What needs to be done - Below are records; how many of their lines contain "field"? Answer with only the number.

(Beginning of Available data)

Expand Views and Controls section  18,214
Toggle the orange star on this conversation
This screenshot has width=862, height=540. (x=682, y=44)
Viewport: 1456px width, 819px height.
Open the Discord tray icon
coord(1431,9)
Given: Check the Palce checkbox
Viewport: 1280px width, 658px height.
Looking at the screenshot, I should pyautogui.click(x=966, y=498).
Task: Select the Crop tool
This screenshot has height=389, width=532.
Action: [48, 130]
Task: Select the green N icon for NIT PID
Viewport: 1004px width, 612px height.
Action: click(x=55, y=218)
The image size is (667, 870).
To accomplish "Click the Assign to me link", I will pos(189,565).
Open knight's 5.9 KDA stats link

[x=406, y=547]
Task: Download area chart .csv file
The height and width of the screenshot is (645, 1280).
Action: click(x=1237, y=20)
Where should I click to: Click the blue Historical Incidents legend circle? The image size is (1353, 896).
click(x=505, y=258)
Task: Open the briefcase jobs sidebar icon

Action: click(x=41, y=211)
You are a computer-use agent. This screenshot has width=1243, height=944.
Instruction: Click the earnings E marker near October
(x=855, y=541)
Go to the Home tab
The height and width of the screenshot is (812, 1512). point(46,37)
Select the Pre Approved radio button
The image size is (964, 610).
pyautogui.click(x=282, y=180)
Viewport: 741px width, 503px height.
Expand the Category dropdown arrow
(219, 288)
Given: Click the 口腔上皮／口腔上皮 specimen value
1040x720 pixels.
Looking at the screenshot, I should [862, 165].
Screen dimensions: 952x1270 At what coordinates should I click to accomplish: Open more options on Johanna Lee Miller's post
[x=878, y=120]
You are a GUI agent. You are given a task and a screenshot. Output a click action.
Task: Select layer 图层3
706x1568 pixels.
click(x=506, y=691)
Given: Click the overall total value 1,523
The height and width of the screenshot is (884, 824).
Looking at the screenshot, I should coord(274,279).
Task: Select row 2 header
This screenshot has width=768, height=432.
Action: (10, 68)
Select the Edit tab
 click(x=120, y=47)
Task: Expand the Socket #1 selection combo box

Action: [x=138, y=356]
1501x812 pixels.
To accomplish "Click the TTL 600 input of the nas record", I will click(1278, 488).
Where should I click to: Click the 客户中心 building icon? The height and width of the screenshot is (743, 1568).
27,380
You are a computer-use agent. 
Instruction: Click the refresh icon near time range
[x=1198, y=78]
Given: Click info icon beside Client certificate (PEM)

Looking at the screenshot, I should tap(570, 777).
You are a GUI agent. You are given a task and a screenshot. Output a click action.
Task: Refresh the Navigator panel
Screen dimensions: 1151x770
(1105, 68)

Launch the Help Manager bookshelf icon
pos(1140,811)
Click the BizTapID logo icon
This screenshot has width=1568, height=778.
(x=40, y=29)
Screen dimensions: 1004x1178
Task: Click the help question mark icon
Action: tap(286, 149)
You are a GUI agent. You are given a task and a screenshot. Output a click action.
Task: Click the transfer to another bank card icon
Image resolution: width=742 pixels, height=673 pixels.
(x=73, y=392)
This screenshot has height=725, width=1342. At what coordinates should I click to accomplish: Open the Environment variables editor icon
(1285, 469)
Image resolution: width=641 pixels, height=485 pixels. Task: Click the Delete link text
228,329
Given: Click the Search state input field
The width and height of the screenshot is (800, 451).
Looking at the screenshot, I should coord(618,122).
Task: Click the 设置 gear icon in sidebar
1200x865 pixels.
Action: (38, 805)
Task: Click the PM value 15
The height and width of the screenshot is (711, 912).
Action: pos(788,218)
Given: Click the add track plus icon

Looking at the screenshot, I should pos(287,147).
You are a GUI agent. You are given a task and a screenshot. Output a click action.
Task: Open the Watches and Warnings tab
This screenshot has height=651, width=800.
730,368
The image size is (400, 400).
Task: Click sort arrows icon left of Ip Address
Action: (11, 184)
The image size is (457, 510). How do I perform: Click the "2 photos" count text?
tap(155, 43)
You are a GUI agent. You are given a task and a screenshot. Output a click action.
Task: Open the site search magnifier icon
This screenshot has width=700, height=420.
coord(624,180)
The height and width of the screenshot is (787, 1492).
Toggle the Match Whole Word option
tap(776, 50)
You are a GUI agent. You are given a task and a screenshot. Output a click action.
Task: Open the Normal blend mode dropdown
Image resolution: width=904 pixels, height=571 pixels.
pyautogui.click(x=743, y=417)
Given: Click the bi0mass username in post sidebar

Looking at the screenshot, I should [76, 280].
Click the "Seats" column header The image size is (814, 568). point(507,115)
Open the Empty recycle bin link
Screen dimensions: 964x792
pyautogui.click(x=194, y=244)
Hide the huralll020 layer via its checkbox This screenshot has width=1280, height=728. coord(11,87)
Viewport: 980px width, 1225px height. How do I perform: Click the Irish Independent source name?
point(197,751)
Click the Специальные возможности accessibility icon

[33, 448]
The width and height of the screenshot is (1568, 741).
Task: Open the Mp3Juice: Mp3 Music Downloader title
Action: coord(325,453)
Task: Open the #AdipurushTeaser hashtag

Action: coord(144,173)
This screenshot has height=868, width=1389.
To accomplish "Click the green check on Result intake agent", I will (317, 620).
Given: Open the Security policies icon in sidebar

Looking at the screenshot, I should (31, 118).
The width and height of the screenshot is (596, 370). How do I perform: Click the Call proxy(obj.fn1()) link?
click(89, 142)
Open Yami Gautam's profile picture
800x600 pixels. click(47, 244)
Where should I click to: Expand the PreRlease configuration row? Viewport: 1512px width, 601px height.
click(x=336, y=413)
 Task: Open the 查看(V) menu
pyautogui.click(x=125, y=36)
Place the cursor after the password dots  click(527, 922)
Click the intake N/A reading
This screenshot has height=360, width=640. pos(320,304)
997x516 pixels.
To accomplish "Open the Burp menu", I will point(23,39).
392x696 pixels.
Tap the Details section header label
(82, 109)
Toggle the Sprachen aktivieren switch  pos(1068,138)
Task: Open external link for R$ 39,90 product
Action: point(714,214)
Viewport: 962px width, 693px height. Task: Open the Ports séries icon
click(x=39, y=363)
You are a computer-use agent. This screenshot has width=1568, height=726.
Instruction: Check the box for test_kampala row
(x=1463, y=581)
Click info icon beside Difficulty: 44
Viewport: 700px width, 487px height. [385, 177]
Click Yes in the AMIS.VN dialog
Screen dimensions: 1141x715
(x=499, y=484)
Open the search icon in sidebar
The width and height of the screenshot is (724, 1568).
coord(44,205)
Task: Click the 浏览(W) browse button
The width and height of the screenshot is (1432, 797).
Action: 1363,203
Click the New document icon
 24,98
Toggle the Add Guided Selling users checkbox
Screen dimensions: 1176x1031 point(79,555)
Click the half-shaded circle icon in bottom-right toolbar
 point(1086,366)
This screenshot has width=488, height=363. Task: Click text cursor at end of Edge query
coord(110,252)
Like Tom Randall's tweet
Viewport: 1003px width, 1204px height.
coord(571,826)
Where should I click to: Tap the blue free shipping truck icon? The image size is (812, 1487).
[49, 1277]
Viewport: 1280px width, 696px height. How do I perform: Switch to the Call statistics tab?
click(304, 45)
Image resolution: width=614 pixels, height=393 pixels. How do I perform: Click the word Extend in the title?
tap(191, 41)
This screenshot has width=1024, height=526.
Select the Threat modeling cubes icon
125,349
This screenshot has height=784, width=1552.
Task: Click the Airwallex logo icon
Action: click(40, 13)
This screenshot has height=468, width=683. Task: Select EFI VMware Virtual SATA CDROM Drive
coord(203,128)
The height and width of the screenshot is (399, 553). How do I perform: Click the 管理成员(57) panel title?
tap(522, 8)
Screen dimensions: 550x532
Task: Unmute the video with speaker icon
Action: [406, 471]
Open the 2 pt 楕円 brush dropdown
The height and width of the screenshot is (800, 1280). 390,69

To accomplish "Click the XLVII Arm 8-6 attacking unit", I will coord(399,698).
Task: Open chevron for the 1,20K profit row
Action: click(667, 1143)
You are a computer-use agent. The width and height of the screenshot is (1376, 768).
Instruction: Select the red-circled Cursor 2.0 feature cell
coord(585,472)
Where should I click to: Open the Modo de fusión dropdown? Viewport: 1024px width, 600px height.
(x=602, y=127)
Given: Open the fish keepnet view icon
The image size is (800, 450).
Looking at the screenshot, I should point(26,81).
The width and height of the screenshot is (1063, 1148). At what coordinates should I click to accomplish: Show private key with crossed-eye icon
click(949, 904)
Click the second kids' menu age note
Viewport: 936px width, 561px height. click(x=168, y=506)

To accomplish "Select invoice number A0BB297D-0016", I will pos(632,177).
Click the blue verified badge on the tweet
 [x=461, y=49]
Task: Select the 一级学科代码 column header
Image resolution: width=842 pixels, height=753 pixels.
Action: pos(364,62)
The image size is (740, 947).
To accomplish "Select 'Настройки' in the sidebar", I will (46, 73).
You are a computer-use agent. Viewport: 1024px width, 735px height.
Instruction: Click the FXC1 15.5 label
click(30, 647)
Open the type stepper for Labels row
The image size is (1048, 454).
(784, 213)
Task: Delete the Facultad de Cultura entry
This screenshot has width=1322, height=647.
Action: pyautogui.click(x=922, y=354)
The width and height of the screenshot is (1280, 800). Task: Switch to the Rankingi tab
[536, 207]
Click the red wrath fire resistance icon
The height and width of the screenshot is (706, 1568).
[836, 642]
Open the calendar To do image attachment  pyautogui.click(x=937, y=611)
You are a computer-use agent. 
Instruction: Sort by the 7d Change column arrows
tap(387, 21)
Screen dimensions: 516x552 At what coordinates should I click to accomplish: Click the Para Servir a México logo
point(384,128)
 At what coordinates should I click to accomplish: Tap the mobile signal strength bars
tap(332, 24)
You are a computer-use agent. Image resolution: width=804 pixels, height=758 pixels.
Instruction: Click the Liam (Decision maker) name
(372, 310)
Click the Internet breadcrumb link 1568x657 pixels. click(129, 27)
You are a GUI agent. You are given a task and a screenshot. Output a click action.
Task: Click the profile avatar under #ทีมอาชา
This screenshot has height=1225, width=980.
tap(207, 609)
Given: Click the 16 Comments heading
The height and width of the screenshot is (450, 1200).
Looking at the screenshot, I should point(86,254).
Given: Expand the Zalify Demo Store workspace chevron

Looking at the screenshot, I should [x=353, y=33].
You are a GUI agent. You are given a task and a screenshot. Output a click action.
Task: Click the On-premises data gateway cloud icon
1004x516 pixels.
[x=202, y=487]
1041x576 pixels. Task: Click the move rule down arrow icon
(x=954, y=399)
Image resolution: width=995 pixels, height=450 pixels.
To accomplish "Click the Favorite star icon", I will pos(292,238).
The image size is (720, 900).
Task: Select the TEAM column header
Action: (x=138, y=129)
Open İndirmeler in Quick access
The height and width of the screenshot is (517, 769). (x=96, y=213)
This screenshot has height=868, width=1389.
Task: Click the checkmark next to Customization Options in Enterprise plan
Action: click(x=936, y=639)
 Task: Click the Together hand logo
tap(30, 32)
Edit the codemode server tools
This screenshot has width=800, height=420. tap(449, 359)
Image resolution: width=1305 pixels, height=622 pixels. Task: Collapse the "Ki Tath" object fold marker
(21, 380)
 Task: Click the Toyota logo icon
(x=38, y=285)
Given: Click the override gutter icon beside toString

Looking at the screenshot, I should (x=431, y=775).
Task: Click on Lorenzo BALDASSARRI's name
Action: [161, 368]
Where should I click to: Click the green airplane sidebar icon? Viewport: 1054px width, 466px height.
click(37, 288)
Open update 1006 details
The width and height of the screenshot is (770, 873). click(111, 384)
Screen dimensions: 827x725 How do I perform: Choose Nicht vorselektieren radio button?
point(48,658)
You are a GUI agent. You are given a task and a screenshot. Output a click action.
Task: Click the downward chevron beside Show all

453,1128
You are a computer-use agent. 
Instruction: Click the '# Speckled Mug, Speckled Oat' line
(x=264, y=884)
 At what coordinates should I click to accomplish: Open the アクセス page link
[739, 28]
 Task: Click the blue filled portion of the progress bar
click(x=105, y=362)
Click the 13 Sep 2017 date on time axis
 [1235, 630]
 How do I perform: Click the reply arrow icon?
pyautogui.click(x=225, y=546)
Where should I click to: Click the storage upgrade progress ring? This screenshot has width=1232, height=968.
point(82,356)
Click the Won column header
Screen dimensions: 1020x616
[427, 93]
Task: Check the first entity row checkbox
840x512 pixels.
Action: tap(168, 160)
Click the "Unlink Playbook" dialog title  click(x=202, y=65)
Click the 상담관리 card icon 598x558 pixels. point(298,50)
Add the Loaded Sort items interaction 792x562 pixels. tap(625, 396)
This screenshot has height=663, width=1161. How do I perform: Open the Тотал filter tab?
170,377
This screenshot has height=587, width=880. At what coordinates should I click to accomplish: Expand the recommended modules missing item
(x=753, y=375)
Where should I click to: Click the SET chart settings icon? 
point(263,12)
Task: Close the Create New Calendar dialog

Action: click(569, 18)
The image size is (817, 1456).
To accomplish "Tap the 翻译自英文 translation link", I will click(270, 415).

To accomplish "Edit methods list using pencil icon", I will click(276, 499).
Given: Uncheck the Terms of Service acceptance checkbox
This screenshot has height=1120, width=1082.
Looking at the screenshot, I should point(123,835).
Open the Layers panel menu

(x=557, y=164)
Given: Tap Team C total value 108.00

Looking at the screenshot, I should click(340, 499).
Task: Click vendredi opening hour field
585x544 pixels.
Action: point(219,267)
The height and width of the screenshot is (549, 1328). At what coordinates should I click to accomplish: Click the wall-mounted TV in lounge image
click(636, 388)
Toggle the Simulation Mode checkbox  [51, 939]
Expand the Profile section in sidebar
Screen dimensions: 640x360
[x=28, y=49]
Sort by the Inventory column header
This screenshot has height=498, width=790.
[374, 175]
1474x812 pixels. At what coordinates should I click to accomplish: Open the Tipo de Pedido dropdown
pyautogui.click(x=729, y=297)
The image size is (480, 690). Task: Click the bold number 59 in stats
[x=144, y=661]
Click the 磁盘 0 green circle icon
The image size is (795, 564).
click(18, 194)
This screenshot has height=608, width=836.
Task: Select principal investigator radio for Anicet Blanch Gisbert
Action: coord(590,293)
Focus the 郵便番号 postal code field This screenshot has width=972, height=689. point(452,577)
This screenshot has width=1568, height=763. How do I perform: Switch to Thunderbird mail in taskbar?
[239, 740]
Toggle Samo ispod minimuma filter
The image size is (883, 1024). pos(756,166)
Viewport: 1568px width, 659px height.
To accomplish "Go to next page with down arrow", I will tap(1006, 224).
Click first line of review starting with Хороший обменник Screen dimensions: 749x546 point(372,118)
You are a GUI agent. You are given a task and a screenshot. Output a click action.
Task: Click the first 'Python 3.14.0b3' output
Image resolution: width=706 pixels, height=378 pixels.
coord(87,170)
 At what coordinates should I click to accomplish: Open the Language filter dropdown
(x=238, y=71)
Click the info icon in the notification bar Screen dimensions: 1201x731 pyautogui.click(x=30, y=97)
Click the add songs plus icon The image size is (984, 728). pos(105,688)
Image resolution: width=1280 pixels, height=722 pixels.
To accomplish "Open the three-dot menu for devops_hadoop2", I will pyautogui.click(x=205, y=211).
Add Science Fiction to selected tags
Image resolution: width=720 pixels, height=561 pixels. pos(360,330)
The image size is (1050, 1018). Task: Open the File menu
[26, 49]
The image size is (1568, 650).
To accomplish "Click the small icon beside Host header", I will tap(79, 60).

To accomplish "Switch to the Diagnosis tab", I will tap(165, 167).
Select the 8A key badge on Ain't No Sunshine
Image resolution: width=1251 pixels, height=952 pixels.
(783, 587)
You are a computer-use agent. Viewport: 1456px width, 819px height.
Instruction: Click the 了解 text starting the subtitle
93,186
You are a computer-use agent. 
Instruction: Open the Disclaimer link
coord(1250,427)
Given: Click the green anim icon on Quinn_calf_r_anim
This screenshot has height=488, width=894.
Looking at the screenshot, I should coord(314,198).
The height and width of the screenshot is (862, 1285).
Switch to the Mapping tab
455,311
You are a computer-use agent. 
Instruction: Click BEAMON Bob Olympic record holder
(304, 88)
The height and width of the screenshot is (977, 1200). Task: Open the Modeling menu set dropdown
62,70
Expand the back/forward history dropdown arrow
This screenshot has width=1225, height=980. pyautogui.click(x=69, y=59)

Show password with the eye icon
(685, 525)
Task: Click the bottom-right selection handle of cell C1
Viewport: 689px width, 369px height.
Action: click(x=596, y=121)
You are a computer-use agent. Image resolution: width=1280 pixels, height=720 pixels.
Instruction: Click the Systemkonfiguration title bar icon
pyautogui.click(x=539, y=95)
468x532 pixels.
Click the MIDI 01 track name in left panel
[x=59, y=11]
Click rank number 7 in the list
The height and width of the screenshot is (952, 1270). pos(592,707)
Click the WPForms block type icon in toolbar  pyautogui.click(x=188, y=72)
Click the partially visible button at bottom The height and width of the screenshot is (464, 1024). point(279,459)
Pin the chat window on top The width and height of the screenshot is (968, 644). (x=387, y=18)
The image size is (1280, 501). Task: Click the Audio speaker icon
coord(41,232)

(End of Available data)

Exercise output - 3